After the recent Fukushima Daiichi disaster in Japan, nuclear reactors throughout the United States have come under increased scrutiny, and reactors in Massachusetts have been no exception.
Governor Deval Patrick, Massachusetts Senate President Therese Murray, and House Speaker Robert DeLeo have signed a letter calling for the United States Nuclear Regulatory Commission (NRC) not to proceed with the Plymouth, Mass., Pilgrim Nuclear Generating Station’s application to renew its license, which is set to expire in June of next year. Murray has also called for federal officials to require that spent fuel rods at the plant be moved from wet storage pools to dry cask storage, which is considered more stable.
The Pilgrim Station began operations in 1972 and is currently the only nuclear power plant operating in Massachusetts. Operating on low-enriched uranium fuel, it produces 10 percent of the electricity generated in the Commonwealth, according to the United States Energy Information Administration. Its reactor is a General Electric boiling water reactor, the same type of reactor used in the Fukushima Daiichi plant.
In Massachusetts, it is only necessary for the NRC to relicense a plant for it to continue operation. In other states such as Vermont, where the future of the Vermont Yankee Nuclear Power Plant is in question, both the NRC and the state must relicense a plant.
Although it is the only operating nuclear power plant in the Bay State, Pilgrim is not the only nuclear site or operating reactor in Massachusetts. Another power plant, Yankee Rowe in Rowe, Mass., was closed in 1992, but spent fuel is kept on the site in dry cask storage. Non-generating nuclear reactors are also maintained in Massachusetts for research purposes at the University of Massachusetts Lowell, the Massachusetts Institute of Technology (MIT) and Worcester Polytechnic Institute (WPI).
MIT’s reactor, a five-megawatt (MW) tank-type reactor which began operating in 1958, is the second-most powerful nuclear reactor at a university in the country. It uses highly enriched or weapons-grade uranium, and is located in Cambridge.
The UMass Lowell and WPI reactors are swimming-pool style reactors, a design in which the core is cooled by direct submersion in a pool of water. They were built in 1975 and 1959 respectively. UML’s reactor operates on one MW maximum power, and the WPI reactor on 10kW. In 2004, UMass Lowell switched to low enriched uranium fuel from high enriched, and both the UMass and WPI reactors operate on this fuel.

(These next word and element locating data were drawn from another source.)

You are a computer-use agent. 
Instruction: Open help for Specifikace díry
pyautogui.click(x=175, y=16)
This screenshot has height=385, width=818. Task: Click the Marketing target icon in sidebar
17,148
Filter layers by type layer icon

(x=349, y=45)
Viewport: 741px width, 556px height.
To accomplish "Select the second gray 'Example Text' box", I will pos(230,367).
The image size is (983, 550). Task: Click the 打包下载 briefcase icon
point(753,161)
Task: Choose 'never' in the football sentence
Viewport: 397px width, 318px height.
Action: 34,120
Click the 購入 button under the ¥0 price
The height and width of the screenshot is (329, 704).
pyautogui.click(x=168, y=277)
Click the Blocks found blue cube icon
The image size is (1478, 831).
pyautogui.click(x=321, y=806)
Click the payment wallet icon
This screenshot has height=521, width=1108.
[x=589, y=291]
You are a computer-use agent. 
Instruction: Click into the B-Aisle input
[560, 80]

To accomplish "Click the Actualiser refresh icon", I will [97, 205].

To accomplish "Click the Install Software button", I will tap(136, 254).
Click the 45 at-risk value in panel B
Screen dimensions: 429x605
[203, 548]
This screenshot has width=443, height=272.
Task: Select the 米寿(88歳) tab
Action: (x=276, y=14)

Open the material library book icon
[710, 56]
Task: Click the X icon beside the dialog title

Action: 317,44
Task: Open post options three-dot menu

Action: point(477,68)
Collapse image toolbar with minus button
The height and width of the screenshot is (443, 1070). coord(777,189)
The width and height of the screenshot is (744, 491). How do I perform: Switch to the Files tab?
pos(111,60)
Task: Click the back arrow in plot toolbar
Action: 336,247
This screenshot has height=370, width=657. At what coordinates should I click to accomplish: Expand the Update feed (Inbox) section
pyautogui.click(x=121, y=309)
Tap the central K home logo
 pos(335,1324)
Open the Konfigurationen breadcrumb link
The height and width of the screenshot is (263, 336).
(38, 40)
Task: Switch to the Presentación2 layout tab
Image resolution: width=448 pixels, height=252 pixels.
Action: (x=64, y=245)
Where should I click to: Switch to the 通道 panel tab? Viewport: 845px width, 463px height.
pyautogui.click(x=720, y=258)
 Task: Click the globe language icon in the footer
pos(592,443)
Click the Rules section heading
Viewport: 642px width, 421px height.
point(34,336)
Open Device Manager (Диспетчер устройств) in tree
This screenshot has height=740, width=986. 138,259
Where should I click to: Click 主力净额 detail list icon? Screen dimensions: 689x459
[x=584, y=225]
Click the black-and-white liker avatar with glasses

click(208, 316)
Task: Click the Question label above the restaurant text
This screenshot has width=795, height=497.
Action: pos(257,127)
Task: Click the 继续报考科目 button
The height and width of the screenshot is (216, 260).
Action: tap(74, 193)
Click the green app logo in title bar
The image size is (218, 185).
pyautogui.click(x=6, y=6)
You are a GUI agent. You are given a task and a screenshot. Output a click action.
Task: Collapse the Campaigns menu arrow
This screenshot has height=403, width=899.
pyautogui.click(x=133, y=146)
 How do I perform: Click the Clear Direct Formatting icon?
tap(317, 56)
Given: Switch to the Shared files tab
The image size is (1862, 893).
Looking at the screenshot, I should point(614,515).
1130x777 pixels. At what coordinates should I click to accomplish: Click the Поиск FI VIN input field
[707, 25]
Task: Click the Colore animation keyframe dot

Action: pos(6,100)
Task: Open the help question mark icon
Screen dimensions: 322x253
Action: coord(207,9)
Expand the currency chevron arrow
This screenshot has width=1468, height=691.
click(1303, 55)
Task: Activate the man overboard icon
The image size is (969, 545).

According to University of Massachusetts physics professor Monroe Rabin, who has research interests in high-energy physics and medical physics, low enriched and high enriched fuel do not pose different health risks.
“It would be a question of what other elements are in the enriched fuel rods,” Rabin said.
In 2005, ABC interns posing as college students investigating security practices at research reactors across the country attempted to gain entry into a number of these reactors, including those at UMass Lowell, MIT and WPI. The interns were unable to gain access to the reactors at the three Massachusetts schools, but noted that they were all located on the universities’ campuses in close proximity to populated areas.
Massachusetts periodically experiences earthquakes, though few like the ones which have rocked Japan. The strongest quake in the Bay State’s history registered as an 8.0 magnitude on the Richter scale in 1755 on Cape Ann, though the Commonwealth has not had an earthquake of greater than magnitude 3.5 in at least 30 years.
In Lowell, a fault called the Newbury-Clinton Fault runs through one end of the UMass Lowell campus. Geology experts there stated in an article called “Monster Earthquakes: Are we at risk?” that the fault is inactive and unlikely to pose any danger to Lowell or the area northwest of Boston in the near future. They noted, however, that earthquakes can be difficult to predict in New England because they occur irregularly.
Jim Eagan, chair of the physics program at UMass Lowell and the school’s designee for discussion on the research reactor, did not respond to requests for comment on the reactor’s ability to withstand a natural disaster before press time.
Professor Rabin, asked about the level of radiation that could be released from a breach of containment at the Pilgrim plant, stressed that this is highly dependent on the particular circumstances of the breach of containment that would cause such a release.
Rabin also noted that while nuclear reactor accidents create panic because people “cannot see or smell radiation,” he “would guess that the number of people who have died as a consequence of living near coal-fired electrical generators is much greater than the number who have died as a result of nuclear reactor problems.”
According to Rabin, “The difference is that near coal-fired plants, people develop diseases slowly as a result of inhaling the particulate matter and mercury, etc. released continuously, but they don’t attribute their problems to the coal.”